English Heritage, which administers the ancient monument in Wiltshire, will next month demonstrate in Salisbury a computerised version of the 5,000-year-old site. Using virtual reality, the user will be able to "roam" anywhere inside an exact simulacrum of the concentric circles of ancient stones.
The images have been recreated from geological, photographic and laser imaging data, so users can view details and contours ranging over an area of more than a square mile around Stonehenge itself.
At the moment it is impossible to get near to the actual central circle of towering stones, which has been cordoned off by a low fence since 1978. This keeps people up to 40 feet away to prevent damage to the stones and their surroundings, and give everybody an equal view of the site.
Visitors pay pounds 3 for access, but Stonehenge's popularity remains undiminished: on a busy day there are up to 6,000 visitors and last year a total of 708,000 people passed through the official Visitor Centre, an increase of 18 per cent on 1994.
The virtual-reality alternative would allow a visit without the bother of crowds, doubtful weather or access restrictions. "Rather than having to go to the stones in real life, you will have the real thing there on the computer that you can effectively walk around," according to Andrew Dennison, a virtual-reality application developer at VR Solutions of Salford, which is recreating the site in software. Early uses are likely to be in the Visitor Centre at Stonehenge itself, and for examining the potential effects of any changes - such as road layout - on the site's appearance.

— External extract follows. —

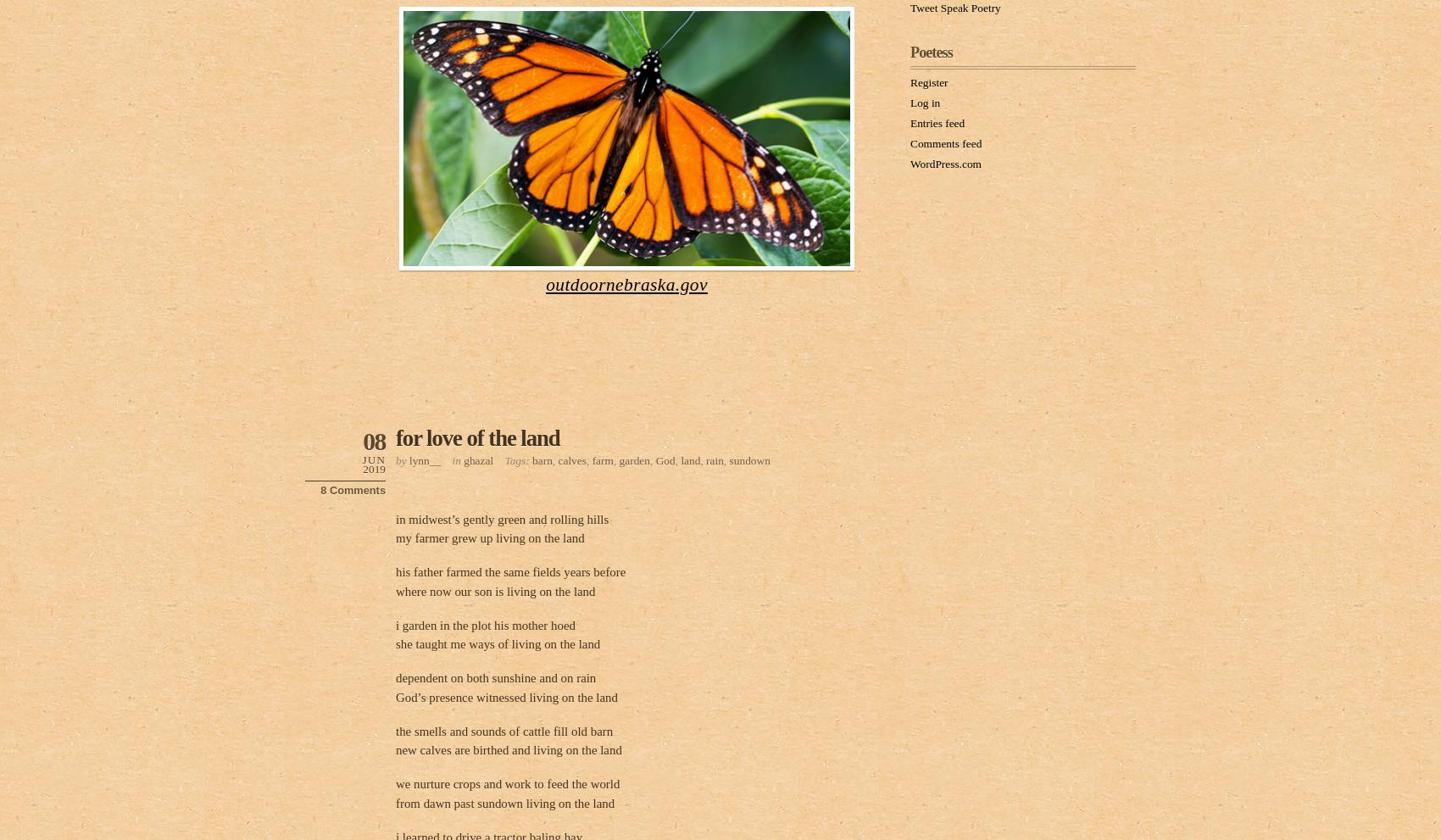 This screenshot has width=1441, height=840. What do you see at coordinates (489, 537) in the screenshot?
I see `'my farmer grew up living on the land'` at bounding box center [489, 537].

In future, CD-ROM and Internet versions of the virtual- reality site may also be put on sale so that children and adults around the world could experience the site's layout without needing to go there.
The building of Stonehenge is thought to have begun around 3,000BC, in the late Stone or early Bronze Age. A number of elements were added in the succeeding centuries, including stones brought from the Welsh mountains and Pembrokeshire. The purpose of the site, ruined during the Roman occupation, is unclear. However, the orientation of a number of the important stones suggests that it had a religious significance which was also connected to the seasons' solstices.
Brian Hath, English Heritage's head of design and interpretation, said that the computer model will "make Stonehenge accessible to many more people without impacting on the stones, landscape and nearby archaeological remains".
Another version of the model, being prepared by the British company Superscape, will allow computer users to "visit" the site as it might have looked at any date past or future and see how at the solstices, sunrise and sunset highlight particular stones.